Niederländische Hacker haben sensible Daten von Millionen Menschen gesammelt - alle standen frei verfügbar im Netz. Die NSA hat noch ganz andere Möglichkeiten.

Von Hakan Tanriverdi, Austin

Erik, Robin, Frank-Jan, Marco und Beau. Ellen Bijsterbosch zeigt dem Publikum fünf Vornamen, sie werden auf eine Leinwand projiziert. Die Nachnamen sind ausgeblendet, das Geburtsjahr ist zu lesen. "Sucht einen aus", sagt sie, "alle fünf haben Geburtstag." Keine der Personen weiß, dass Bijsterbosch ihre Nummer hat.

Das Publikum entscheidet sich für Frank-Jan. Bijsterbosch nimmt ihr Smartphone in die Hand, stellt den Lautsprecher auf laut und ruft den Mann an, der nicht weiß, dass er hier auf dem Tech-Festival SXSW in Austin im Zentrum eines Experiments über die Macht der Datensammler steht.

Bijsterbosch ist Teil von Setup, einem Kollektiv niederländischer Digital-Aktivisten. "Wir machen lustige Dinge mit Computern", beschreibt sich die Gruppe. Sie setzt auf Aktionen, die wie ein guter Stunt im Film wirken, den maximalen Effekt erzeugen sollen.

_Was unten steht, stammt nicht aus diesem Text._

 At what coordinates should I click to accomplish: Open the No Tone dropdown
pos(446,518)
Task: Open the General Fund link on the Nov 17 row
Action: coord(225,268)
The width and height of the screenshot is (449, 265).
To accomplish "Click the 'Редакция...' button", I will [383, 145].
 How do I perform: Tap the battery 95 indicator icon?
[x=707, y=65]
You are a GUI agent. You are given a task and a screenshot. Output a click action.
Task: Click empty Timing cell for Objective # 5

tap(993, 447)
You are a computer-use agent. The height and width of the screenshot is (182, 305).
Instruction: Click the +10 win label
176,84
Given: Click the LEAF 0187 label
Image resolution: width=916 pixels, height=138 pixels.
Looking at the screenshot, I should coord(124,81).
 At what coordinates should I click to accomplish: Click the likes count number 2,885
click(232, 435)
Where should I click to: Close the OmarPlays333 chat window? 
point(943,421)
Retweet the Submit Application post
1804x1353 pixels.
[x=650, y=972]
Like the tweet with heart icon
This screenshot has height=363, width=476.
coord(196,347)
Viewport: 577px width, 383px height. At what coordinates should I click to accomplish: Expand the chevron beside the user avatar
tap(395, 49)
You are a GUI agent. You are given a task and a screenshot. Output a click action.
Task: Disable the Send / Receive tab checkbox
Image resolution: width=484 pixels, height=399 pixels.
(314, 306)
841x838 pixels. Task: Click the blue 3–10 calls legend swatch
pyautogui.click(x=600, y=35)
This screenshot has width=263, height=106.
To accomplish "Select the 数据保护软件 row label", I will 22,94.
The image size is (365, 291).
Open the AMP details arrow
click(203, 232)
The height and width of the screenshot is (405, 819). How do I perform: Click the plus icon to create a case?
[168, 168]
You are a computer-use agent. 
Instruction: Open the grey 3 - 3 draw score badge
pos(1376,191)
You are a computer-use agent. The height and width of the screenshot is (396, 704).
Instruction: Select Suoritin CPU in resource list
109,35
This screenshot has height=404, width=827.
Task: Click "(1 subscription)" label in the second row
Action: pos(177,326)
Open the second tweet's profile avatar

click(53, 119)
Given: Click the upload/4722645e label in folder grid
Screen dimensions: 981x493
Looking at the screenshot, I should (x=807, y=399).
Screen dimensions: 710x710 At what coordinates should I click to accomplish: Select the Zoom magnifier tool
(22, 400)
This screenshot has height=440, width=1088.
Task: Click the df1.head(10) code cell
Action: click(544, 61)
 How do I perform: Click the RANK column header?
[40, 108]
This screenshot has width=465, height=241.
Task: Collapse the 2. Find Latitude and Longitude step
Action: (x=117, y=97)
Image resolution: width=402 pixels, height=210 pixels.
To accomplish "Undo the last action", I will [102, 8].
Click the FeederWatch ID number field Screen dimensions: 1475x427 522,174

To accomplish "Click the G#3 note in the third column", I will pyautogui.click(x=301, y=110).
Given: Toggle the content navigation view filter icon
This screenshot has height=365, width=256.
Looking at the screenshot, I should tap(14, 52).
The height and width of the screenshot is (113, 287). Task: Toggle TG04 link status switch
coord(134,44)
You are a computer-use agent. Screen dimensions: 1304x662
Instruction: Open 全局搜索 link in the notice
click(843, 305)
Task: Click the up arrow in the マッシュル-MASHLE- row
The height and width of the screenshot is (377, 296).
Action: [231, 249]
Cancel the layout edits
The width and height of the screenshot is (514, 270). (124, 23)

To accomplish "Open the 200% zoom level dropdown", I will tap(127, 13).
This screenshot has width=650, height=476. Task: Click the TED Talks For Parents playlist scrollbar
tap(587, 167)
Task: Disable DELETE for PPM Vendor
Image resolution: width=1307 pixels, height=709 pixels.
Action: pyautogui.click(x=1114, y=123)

Ein Geheimdienst zum Selbermachen

Der Anruf bei Frank-Jan ist Teil ihres aktuellen Projekts, das Bijsterbosch gemeinsam mit ihrem Kollegen Tijmen Schep in Austin präsentiert. Sie wollen eine "nationale Geburtstagsdatenbank" aufbauen. In den Niederlanden leben mehr als 17 Millionen Menschen. Über alle will Setup persönliche Informationen herausfinden und zeigen, wie leicht es ist, anhand von Daten aus dem Netz Profile von Millionen Menschen zu erstellen.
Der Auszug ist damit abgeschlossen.